도 4는 쥐과동물 AFP로 면역된 마우스(□)와 면역되지 않은 마우스(●)에 대해, mAFP-생성 쥐과동물 종양 세포주인 EL4(선조)의 종양 항원투여 후의 일수에 대한 평균 종양 부피의 플롯이다.
도 5는 쥐과동물 AFP로 면역된 마우스(□)와 면역되지 않은 마우스(●)에 대해, mAFP-생성 쥐과동물 종양 세포주인 EL4(AFP)의 종양 항원투여 후의 일수에 대한 평균 종양 부피의 플롯이다.
도 6은 마우스 AFP-AdVShuttle 벡터를 새로 함유하는 발현 플라스미드를 사용하여 플라스미드 DNA로 면역된 마우스(●, ■, ◆)와 면역되지 않은 마우스(■,▼)에 대해, AFP-발현 벡터로 안정하게 형질전환시킨 FSA C3H 백그라운드 섬유육종 세포 또는 신생 발현 벡터만으로 안정하게 형질전환시킨 FSA C3H 백그라운드 섬유육종 세포의 종양 항원투여 후의 일수에 대한 평균 종양 부피의 플롯이다.

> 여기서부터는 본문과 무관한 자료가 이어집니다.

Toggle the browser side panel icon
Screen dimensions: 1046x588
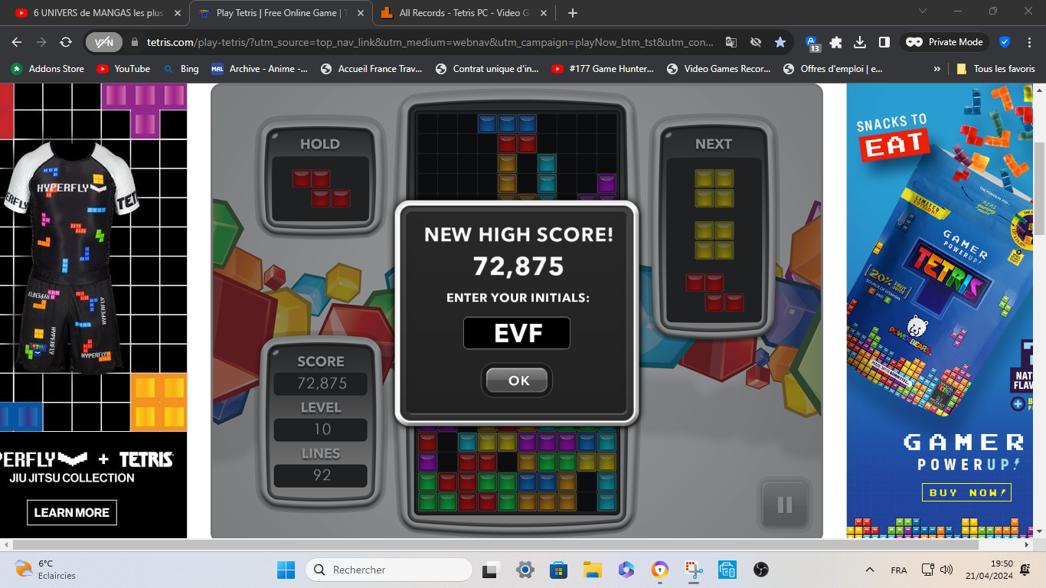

도 7은 마우스 AFP 유전자를 합성시키는 플라스미드 벡터로 면역된 마우스(●)와 면역되지 않은 마우스(■)에 대해, BWIC3의 종양 항원투여 후의 일수에 대한 평균 종양 직경의 플롯이다.
도 8은 마우스 AFP 유전자를 합성시키는 플라스미드 벡터로 면역된 마우스(▲, ◆, ▼)와 면역되지 않은 마우스(●, ■)에 대해, BWIC의 종양 항원투여 후의 일수에 대한 평균 종양 직경의 플롯이다.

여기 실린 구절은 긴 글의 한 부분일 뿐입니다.